GINSBERG: Well, you get to -- you get to escape from legal liability, but you are, in effect, saying there's something I need to be pardoned from. And so that is absolutely true.

And, you know, Jim, it may be interesting to bring in the pardons, both the pardons for his family and the pardon investigation by the Department of Justice, along with the 2024 candidacy. If you're a candidate for president, it gives Donald Trump the ability to say, if anyone comes after him, whether it's federal or state, it's a political prosecution. I am the leading candidate in 2024 and my enemies are continuing to witch hunt and trying to come after me.

SCIUTTO: Legally would a self-pardon -- a self presidential pardon allow him if he were to run in 2024 to do whatever he wants, to break the law?
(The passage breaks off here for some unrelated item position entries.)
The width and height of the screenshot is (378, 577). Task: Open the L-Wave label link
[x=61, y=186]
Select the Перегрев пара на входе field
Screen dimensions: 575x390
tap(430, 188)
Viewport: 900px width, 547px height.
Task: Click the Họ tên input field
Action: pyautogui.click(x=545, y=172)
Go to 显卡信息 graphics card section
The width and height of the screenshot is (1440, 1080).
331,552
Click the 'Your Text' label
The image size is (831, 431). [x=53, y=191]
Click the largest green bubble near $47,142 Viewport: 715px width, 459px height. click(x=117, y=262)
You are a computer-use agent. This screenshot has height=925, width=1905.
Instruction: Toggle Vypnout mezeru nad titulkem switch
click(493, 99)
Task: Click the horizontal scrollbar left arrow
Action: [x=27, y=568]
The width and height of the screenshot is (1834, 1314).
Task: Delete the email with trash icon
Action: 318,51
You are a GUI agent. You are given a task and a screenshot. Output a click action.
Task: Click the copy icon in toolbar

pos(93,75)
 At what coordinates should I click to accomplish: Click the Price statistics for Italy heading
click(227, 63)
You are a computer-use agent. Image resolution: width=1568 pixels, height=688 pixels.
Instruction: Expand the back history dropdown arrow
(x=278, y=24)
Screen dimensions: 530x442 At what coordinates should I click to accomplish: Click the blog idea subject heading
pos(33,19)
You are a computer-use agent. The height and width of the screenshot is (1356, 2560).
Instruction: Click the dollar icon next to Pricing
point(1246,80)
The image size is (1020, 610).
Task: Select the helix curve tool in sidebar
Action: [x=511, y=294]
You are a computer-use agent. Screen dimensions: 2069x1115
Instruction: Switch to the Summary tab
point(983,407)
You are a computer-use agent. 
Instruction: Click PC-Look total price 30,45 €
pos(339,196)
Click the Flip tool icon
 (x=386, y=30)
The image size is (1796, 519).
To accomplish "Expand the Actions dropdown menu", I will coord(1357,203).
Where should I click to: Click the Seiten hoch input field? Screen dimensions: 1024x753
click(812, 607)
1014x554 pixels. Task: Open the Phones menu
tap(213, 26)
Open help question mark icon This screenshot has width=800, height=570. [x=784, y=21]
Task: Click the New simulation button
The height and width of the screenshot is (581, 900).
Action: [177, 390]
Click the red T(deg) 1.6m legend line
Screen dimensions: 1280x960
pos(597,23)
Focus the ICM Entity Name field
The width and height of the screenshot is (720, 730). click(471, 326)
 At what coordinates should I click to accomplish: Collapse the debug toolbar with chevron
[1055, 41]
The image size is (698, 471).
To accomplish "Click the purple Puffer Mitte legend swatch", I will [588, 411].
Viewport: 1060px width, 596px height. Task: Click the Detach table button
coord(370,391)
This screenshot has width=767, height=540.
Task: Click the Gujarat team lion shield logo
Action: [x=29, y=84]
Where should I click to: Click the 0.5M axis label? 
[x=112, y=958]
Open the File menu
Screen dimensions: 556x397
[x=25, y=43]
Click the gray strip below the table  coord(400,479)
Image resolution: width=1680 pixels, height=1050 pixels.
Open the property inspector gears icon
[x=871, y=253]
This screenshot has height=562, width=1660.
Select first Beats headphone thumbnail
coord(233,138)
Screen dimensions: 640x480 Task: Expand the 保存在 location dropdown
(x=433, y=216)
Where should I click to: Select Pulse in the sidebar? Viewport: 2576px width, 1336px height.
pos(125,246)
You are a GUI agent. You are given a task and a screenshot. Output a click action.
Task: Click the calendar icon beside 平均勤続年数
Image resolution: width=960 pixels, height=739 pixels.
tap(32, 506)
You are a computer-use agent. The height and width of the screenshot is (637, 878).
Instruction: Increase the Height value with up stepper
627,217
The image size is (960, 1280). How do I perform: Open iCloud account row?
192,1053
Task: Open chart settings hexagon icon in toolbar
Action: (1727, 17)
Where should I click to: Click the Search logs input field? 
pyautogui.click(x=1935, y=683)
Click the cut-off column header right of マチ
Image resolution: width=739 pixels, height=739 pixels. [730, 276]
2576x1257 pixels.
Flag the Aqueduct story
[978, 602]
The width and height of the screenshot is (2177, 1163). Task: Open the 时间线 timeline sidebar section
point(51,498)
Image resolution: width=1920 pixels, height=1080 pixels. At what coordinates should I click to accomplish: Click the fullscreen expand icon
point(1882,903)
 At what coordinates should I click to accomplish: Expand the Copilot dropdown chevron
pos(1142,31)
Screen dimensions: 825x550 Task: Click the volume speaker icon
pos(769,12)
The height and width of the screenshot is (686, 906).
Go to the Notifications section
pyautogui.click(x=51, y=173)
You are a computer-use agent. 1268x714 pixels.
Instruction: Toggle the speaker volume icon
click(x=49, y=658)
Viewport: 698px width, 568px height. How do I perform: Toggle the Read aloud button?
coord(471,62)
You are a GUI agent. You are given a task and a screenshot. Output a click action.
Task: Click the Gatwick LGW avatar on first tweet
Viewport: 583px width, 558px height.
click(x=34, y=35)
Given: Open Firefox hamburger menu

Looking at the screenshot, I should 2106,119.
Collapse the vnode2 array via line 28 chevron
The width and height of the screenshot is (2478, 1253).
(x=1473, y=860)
GINSBERG: Well, that's why self-pardons of a president have never been done and are unlikely to stand up. One of the principles of the law is that no person should be the judge of their own case. And so if the president pardons himself, he's violated that basic principle, never been litigated before but on shaky, shaky grounds.

SCIUTTO: Let's hope it is, right? Let's hope it is. Ben Ginsberg, always good to hear from you.

GINSBERG: Thanks, Jim.

SCIUTTO: Well, Los Angeles County has its worst single-day of the pandemic, hospitalizations hitting peaks there, daily new infections reach record highs. We're going to take you there live.

(COMMERCIAL BREAK)

[10:25:00]

SCIUTTO: There's been a devastating surge of coronavirus cases in Los Angeles County. Officials there calling Tuesday the county's worst day of the pandemic yet.

CNN's Stephanie Elam, she's in Los Angeles. Stephanie, tell us where and how we're seeing this spike.

[10:30:00]

STEPHANIE ELAM, CNN CORRESPONDENT: Yes.